Vanity dictates I settle for the latter. After all, it is a small town. How unimportant could I be? That’s the best part about small towns. Everyone is important. Everybody knows everybody else. The families, the fights, the dreams, the disappointments, right down to the kind of rheumatoid arthritis the uncle in the third lane is suffering from. Everything is known, everything is discussed threadbare. Stories are woven, like peacock feathers hidden in textbooks, with the expectation of newer plot elements in each time the book is opened.

The other good part about small towns is that they’re, well, small. If you were to attempt an “Around the Town before lunchtime” voyage, you would very well be home before lunchtime. Phineas Fogg, the London bred adventurer, never understood the concept of small towns and went around the world. But we digress. You may be delayed by the appearance of a vaguely familiar uncle who you last remember running away from because your sixer went straight through his window. But fret not. In a small town,  the uncle would not only take you home for lunch, his wife would also try to add to her collection of gossip by showering you with questions faster than the idlis can stop you from answering them.

Trichy is a special kind of small town. Like most towns along the Kaveri river, it’s also a temple town.
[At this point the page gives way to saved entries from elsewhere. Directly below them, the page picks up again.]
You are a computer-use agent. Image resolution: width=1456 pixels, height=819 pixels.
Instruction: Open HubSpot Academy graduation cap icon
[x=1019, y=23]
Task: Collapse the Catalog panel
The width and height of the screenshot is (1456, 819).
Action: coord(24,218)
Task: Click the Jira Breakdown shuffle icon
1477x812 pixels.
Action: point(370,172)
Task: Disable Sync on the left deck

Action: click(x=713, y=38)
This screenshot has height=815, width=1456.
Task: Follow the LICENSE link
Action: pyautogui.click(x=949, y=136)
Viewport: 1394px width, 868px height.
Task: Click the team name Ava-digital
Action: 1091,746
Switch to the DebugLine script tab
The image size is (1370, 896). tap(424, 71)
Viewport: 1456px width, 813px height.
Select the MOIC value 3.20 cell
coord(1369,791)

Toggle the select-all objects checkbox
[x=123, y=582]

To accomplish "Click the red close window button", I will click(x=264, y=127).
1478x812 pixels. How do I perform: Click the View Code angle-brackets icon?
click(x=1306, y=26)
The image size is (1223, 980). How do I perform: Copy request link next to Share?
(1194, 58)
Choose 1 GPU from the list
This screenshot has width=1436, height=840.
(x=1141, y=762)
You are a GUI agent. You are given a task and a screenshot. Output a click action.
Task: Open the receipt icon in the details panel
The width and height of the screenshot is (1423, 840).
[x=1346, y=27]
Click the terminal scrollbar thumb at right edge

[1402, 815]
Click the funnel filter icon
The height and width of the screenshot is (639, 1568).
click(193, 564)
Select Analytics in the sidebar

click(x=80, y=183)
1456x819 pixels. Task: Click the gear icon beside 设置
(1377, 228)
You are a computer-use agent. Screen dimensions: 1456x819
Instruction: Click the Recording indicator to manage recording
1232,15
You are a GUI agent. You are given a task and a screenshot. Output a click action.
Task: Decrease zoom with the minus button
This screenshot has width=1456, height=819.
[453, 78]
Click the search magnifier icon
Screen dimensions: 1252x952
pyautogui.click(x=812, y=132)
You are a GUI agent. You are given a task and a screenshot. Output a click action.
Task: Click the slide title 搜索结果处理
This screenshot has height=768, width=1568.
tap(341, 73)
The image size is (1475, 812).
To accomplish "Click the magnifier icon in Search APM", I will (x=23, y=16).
The Rockfort temple, Thiruvanaikovil temple and the peerless Srirangam temple ring its periphery. What this means for the small town Phineas Fogg is that there is abundant supply of food. You simply hop from temple to temple. From the delicious Sakkara Pongal that can bless you with diabetes and cholesterol with just one helping, to the creamy Thayir Sadham, this town gives you all. Pardon the gastronomic indulgence. But that comprises most of my childhood in this town.

I grew up in this town. When people refer to the townsfolk, oddly called Trichyites, they refer to me as well. At least, that’s how I want to feel. But I’ve not been a part of this town for a few years now. In and out, in ever widening circles of spiraling distance. A few years in Chennai and then a few in Delhi. Now, the spiral is widening again. I’m leaving the country. The town is gradually loosening its soil around my feet. May be I’m a liability now. Very unwanted. The truth is I’ve known it for a while. I’ve felt it more than known it.
In the time between two visits, your hometown, like a child, grows and changes face. You enter it, like a parent who has missed out on the child's upbringing and tries hard to catch up. The child has changed and so have you. Neither can recognize the other. And yet you try to connect, to embrace. But the city does not. It knows. You will now merely come and go like an occasional bout of flu. And like the flu, you are tolerated, not welcome.

Every time I return, the town has shown me a changed face. Well, maybe not at the first glance, but to those who have grown with it, even the slightest differences are a stark contrast. We tried discussing these changes, Trichy and I, but the discussion went nowhere. I know my place now. I no longer have a rightful claim. I merely plead, for the town to hold my spot, and not have me replaced in its ship. I do not know if it will.

I bend down to kiss the soil one last time before my feathers are spread. Dear Trichy, if I pass your skies, I ask only this much of you. Offer me a smile, a smile of recognition. When I show you off to my friends, do not be aloof. Do not pretend to not know me, nothing would devastate me more.